* [Source excerpt]
--------------------------------
# Olympic Recurve Bowstrings and Nocking Points



## Bean Burrito (Apr 20, 2011)

Brass nocks are rare among non beginner shooters. Most use tied string nocking points. As I use Beiter nocks I use the matching beiter nocking point and I like it. The Beiter nock has one above and below. I would use the same if I used string nocks.

A custom string maker is your best bet. I have a fuse spare and it seems fine.


----------



## KenYeoh (Feb 21, 2010)

Bean Burrito said:


> Brass nocks are rare among non beginner shooters. Most use tied string nocking points. As I use Beiter nocks I use the matching beiter nocking point and I like it. The Beiter nock has one above and below. I would use the same if I used string nocks.
> 
> A custom string maker is your best bet. I have a fuse spare and it seems fine.


Brian Visco at Teepee Archery in Massachusetts makes killer strings.

I've tried shooting with beiter pin nocks, but the nocks all seem to develop cracks at the base (where they meet the pin) after multiple shots. Anyone have this issue?


----------



## icehaven (Nov 30, 2010)

custom made strings are ideal, especially if you know the person making them. that way they can make you a string and help you figure out if it's right for you bow.


----------



## Bean Burrito (Apr 20, 2011)

Nope, not at all. If it's pin-out nocks you're using and it's the thin section that goes around the shaft (NOT around the pin) then small cracks in that section don't matter.


----------



## WMalinak (Dec 10, 2010)

I love the strings by Craig Gibbs (ArrowSportArchery.com) in central Michigan (810.569.3058)
For me he uses Dyneema 02 (~dynaflight with very low wax)...14 strand 3d end serving and halo center serving.

==>BillM


----------



## Viper1 (Aug 21, 2003)

Z - 

A bowstring is a toaster - it either works or it doesn't. (And yes, it has to work.) 

Years a go, a lot of archers made their own bowstrings, and IMHO, for a serious shooter it's still a necessity, if he's in it for the long haul. The investment can be minimal and for a little bit of money, you can tweak the string's parameters to your heart's content. (I recently built a new rock solid jig for about the price of 2 bow strings.)

Now, if you have one bow and need to replace a string every two years, then building a string jig may not be appropriate - it's your call. 

I still use the brass nocking points. I've used everything from tie ons, to the old heat shrinks to just about anything else available. Just don't notice any difference worth mentioning, actually never noticed any difference at all!

Viper1 out.


----------



## frankjd (Feb 13, 2011)
--------------------------------
* [Records]
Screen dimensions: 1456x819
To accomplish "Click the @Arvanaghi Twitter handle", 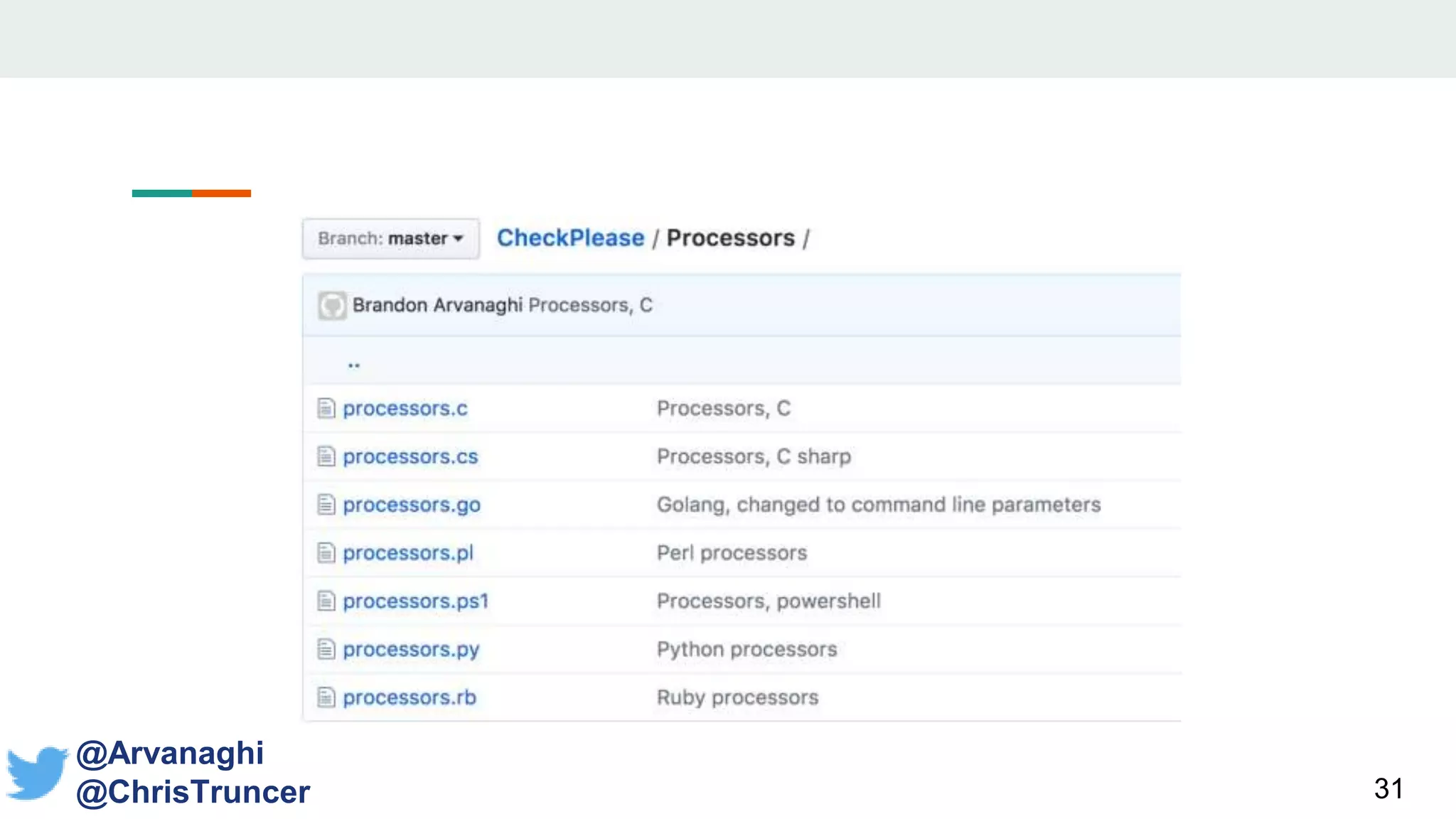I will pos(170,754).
--------------------------------
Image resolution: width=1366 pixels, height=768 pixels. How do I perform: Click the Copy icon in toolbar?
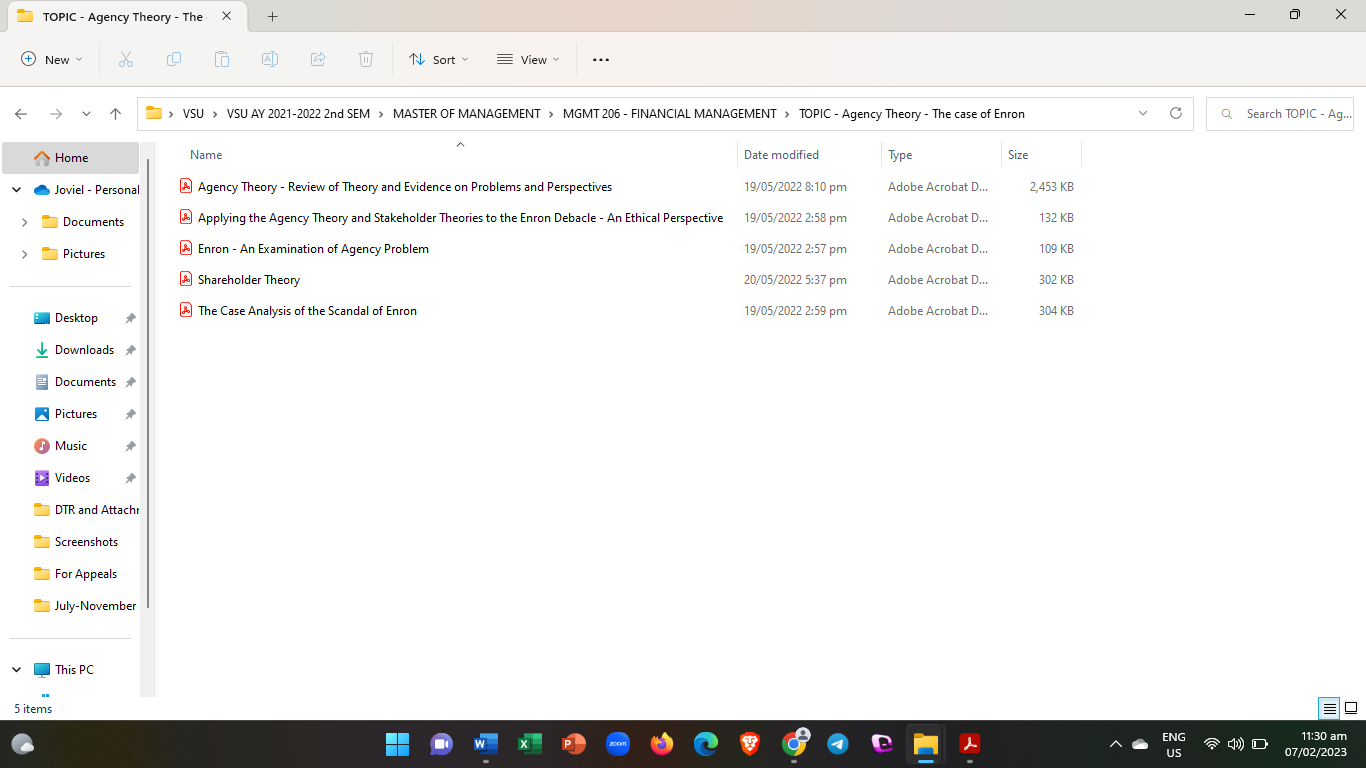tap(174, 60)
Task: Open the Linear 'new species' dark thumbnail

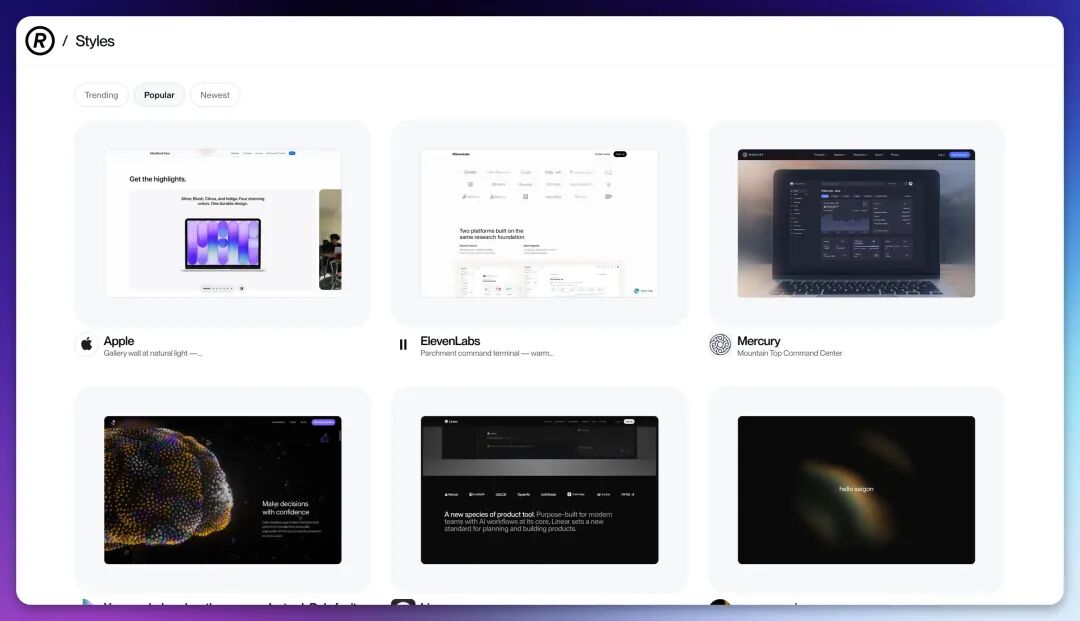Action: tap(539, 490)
--------------------------------
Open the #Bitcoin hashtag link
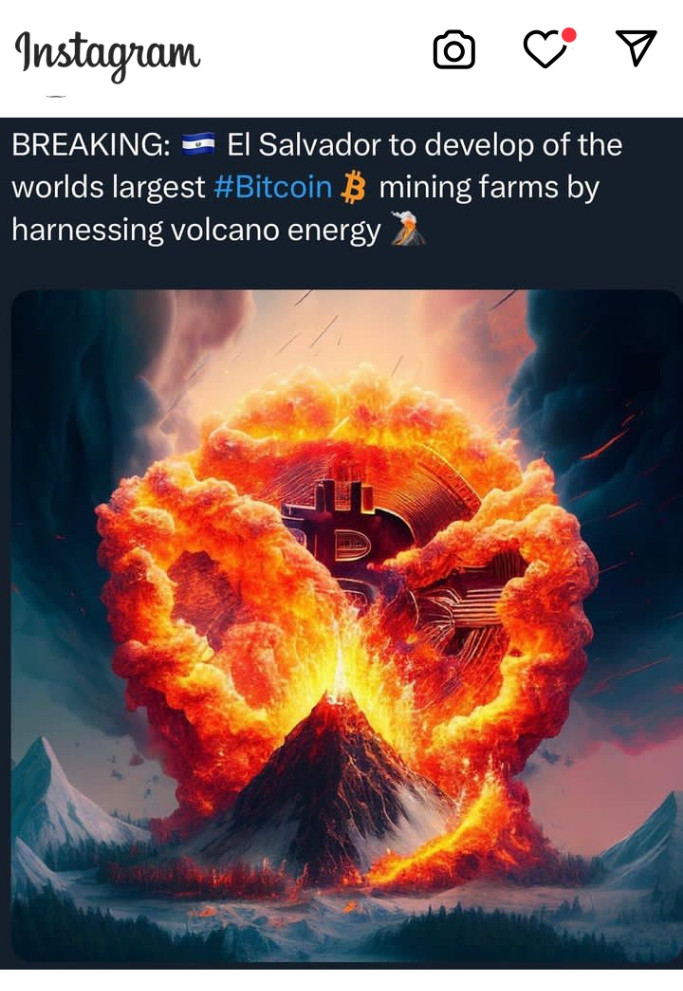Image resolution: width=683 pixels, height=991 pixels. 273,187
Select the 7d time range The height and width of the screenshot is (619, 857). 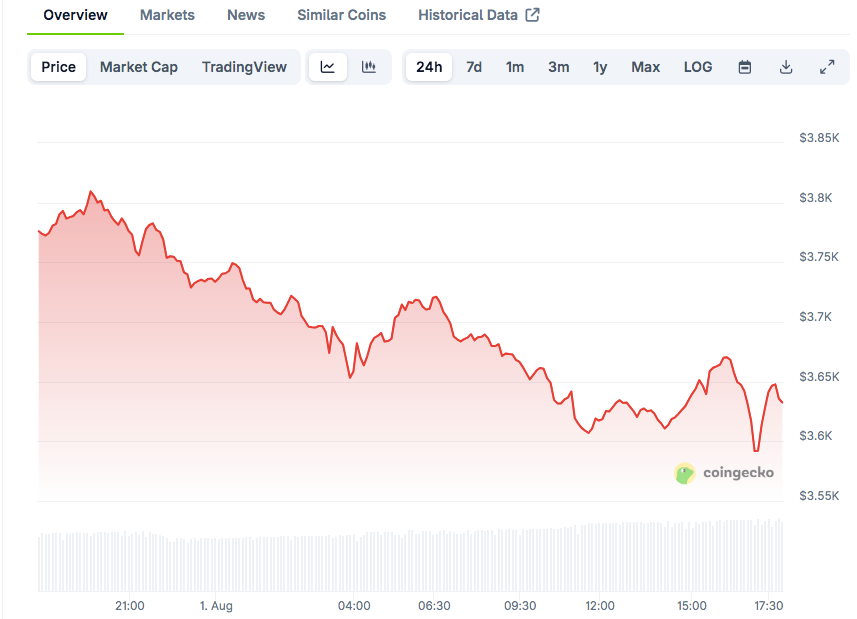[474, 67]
--------------------------------
* [Problems]
**a.** Please reproduce the bowstring thread word for word, from "I still use" through "Viper1 out.".
**b.** Name every distinct username that heads a post in the bowstring thread.

* [Results for each task]
**a.**
I still use the brass nocking points. I've used everything from tie ons, to the old heat shrinks to just about anything else available. Just don't notice any difference worth mentioning, actually never noticed any difference at all!

Viper1 out.

**b.** Bean Burrito, KenYeoh, icehaven, WMalinak, Viper1, frankjd